• [WORK TASK]:
Please keep pictures out of the copy, and print exactly the lines from the one containing "Image resolution: width=1919" through the end of the records.

Stored entries:
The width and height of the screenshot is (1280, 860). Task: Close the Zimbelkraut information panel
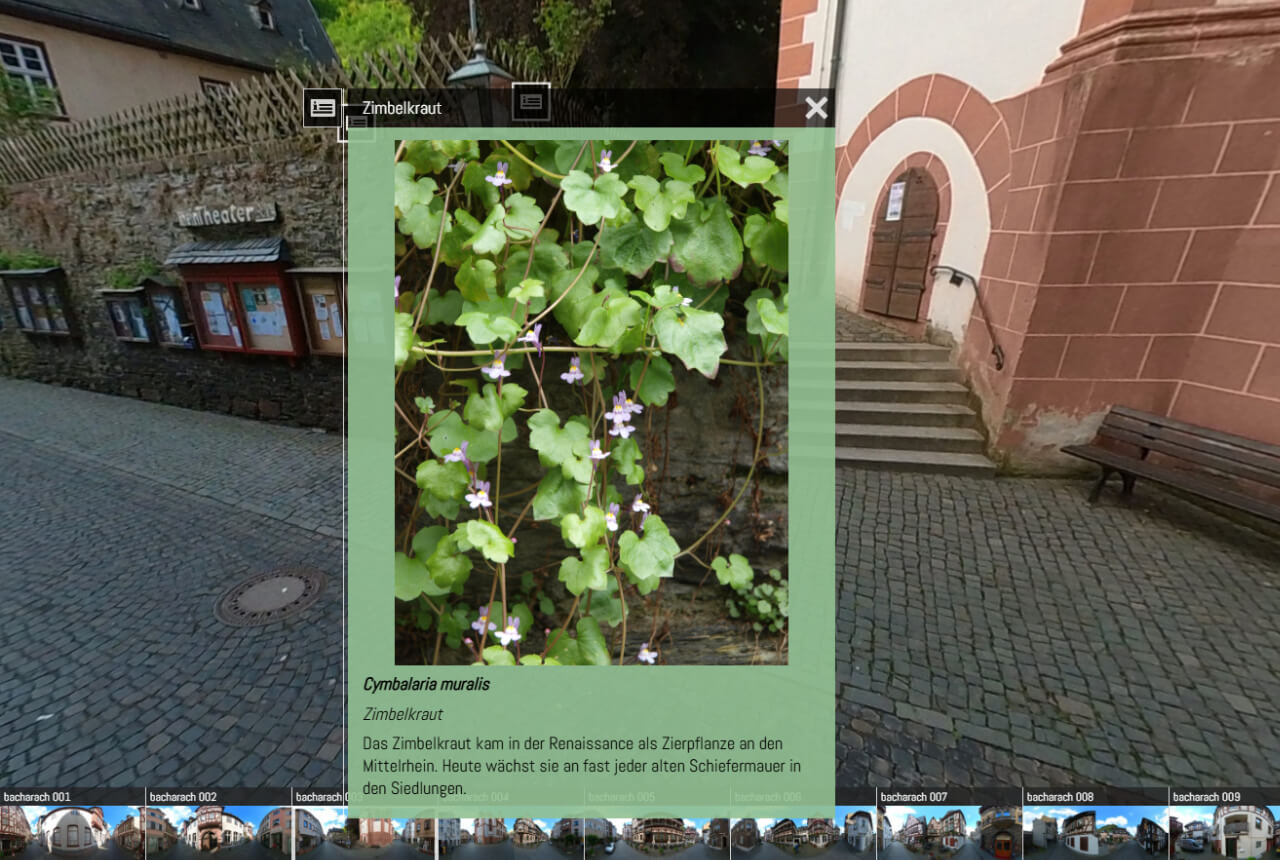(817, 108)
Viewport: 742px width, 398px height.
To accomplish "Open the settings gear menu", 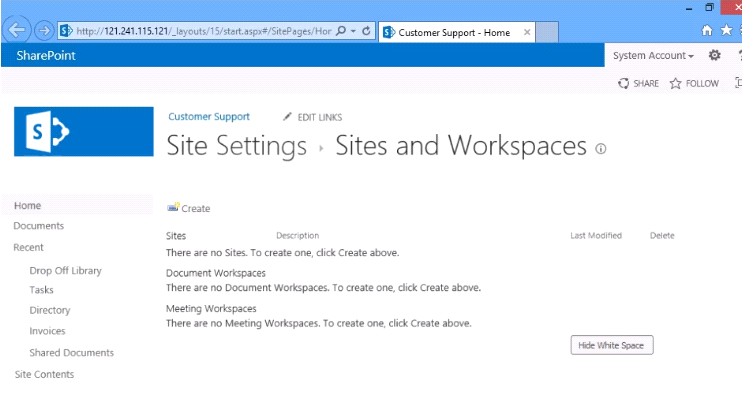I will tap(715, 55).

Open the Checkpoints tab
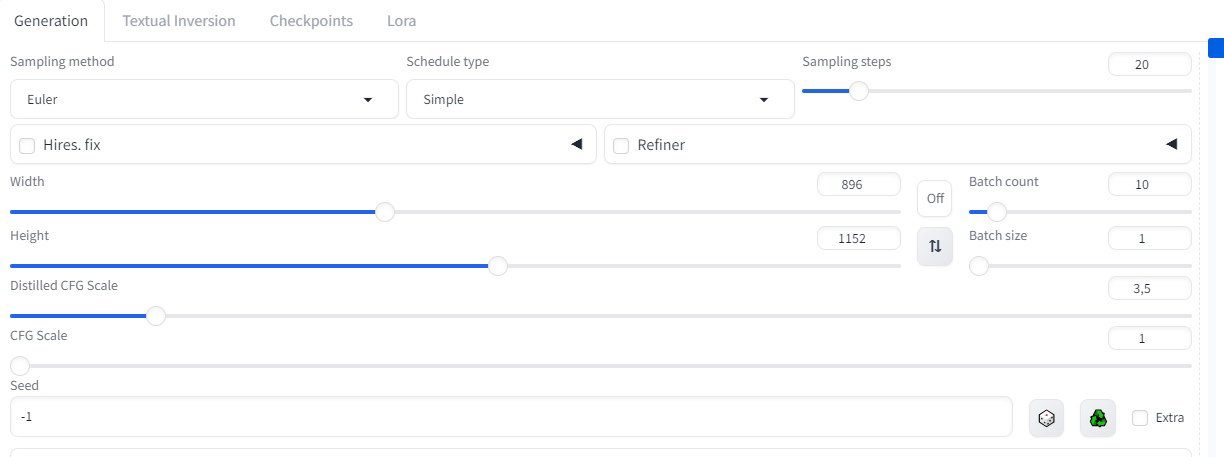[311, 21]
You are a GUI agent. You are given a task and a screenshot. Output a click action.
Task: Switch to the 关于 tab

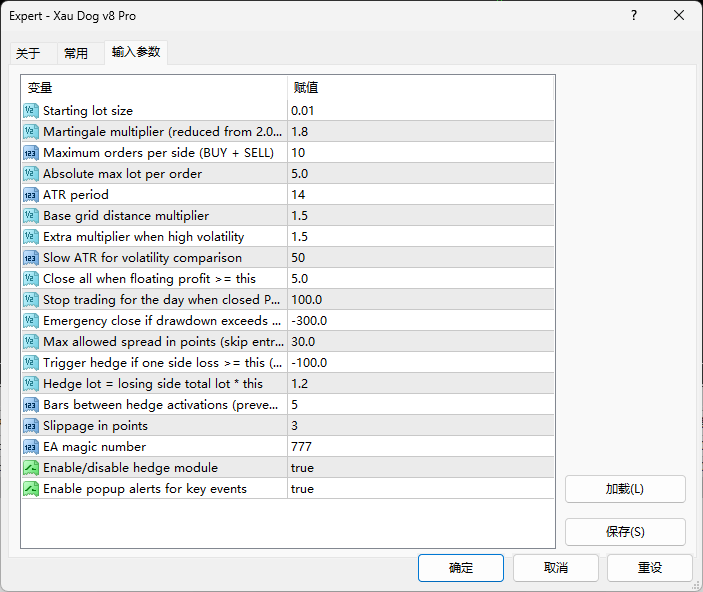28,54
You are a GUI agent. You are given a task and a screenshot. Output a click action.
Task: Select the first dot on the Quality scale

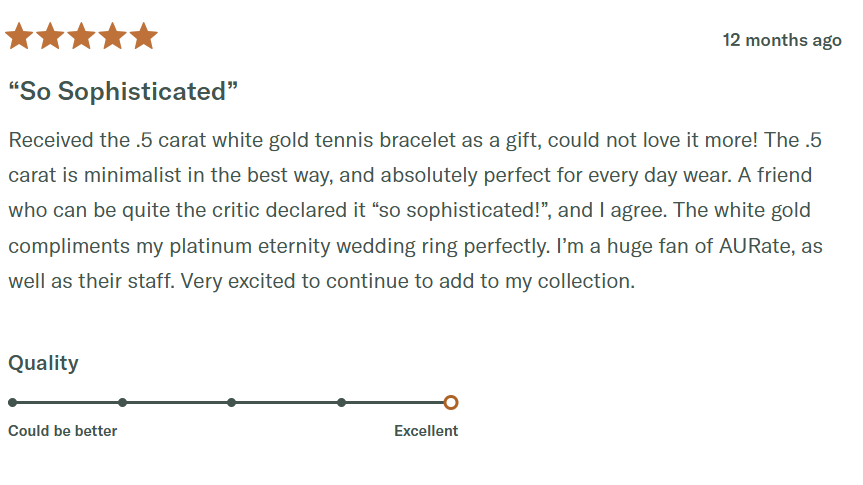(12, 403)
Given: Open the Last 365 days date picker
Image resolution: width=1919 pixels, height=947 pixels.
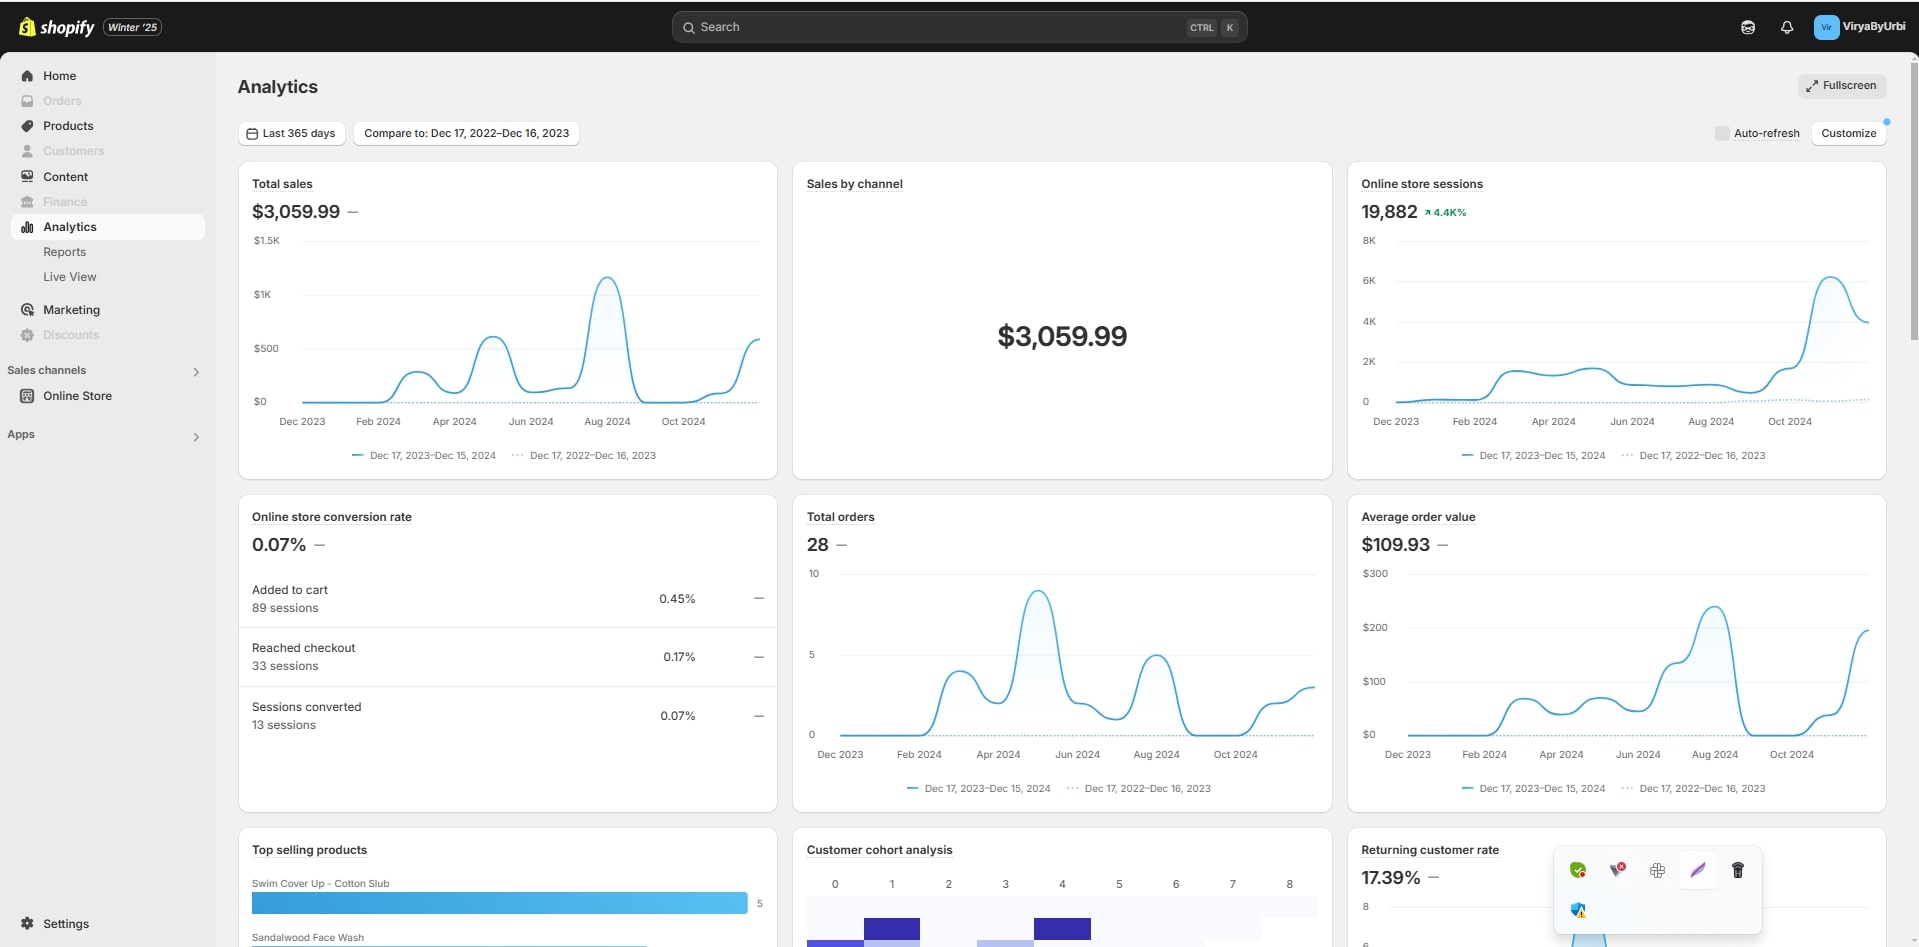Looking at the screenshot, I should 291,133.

• [TASK ANSWER]:
Image resolution: width=1919 pixels, height=947 pixels.
Looking at the screenshot, I should 291,133.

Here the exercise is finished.